Flahti is an AI-powered chatbot designed to assist Moroccan farmers by providing comprehensive agricultural education and guidance. Flahti offers information on various aspects of farming, including crop selection, pest management, fertilization, water management, and optimal growing conditions. The chatbot aims to enhance farming practices, increase productivity, and promote sustainable agriculture in Morocco.
Flahti provides personalized advice on:
- 🌾 Crop Selection: Region-specific and seasonal crop recommendations.
- 🐛 Pest and Disease Management: Identification and treatment advice.
- 🌞 Optimal Growing Conditions: Insights on ideal environmental factors for various crops.
- 🌱 Fertilization Guidance: Nutrient needs and proper application techniques.
- 💧 Water Management: Efficient irrigation methods and water conservation tips.
- 🧑🌾 Farm Management and Planning: Crop rotation and resource planning.
- 🌱 Sustainable Farming Practices: Organic farming and soil health maintenance.
- 📊 Market Information: Up-to-date market prices and demand trends.

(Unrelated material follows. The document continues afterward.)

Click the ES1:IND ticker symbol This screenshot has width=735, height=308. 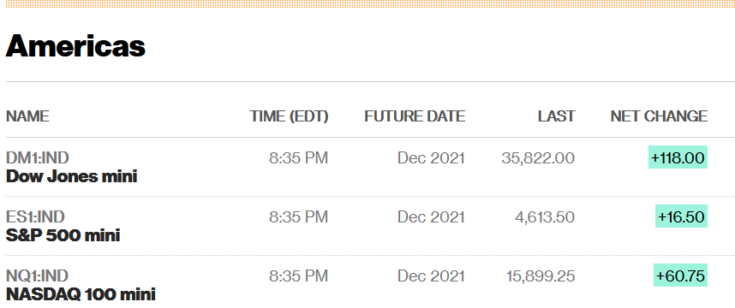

- 🏛️ Government Schemes and Support: Information on subsidies, loans, and training programs.
The demo showcases:
- Interaction with Flahti.
- Features such as crop selection guidance, pest management advice, and water management tips.
WhatsApp.Video.2024-05-19.at.07.22.11_df7c3ded.mp4
Flahti leverages several trained models and APIs to deliver accurate and relevant advice to farmers. These include:
- 📝 Retriever-Augmented Generation (RAG) with LlamaIndex: For retrieving and generating contextually accurate responses from a large corpus of agricultural data.
- 🧠 Large Language Models (LLMs) Mistral: For natural language processing and understanding.
- 📄 Data Sources: Includes PDF reports from the Food and Agriculture Organization (FAO), World Bank reports, Moroccan Ministry of Agriculture, and research from local agricultural institutions.
- 🦙 Ollama: For using LLMs locally.
Flahti is developed using a robust technical stack to ensure reliability and scalability. The main components include:
- 🔙 Backend: Flask framework for server-side logic.
- 🌐 Frontend: HTML, CSS, JavaScript, and Bootstrap for user interface design.
- 🧠 Language Models: Utilized Mistral for natural language processing.
- 📄 Data Retrieval: RAG with LlamaIndex for effective data retrieval from PDF sources.
- 💻 Local Models: Ollama for using LLMs locally.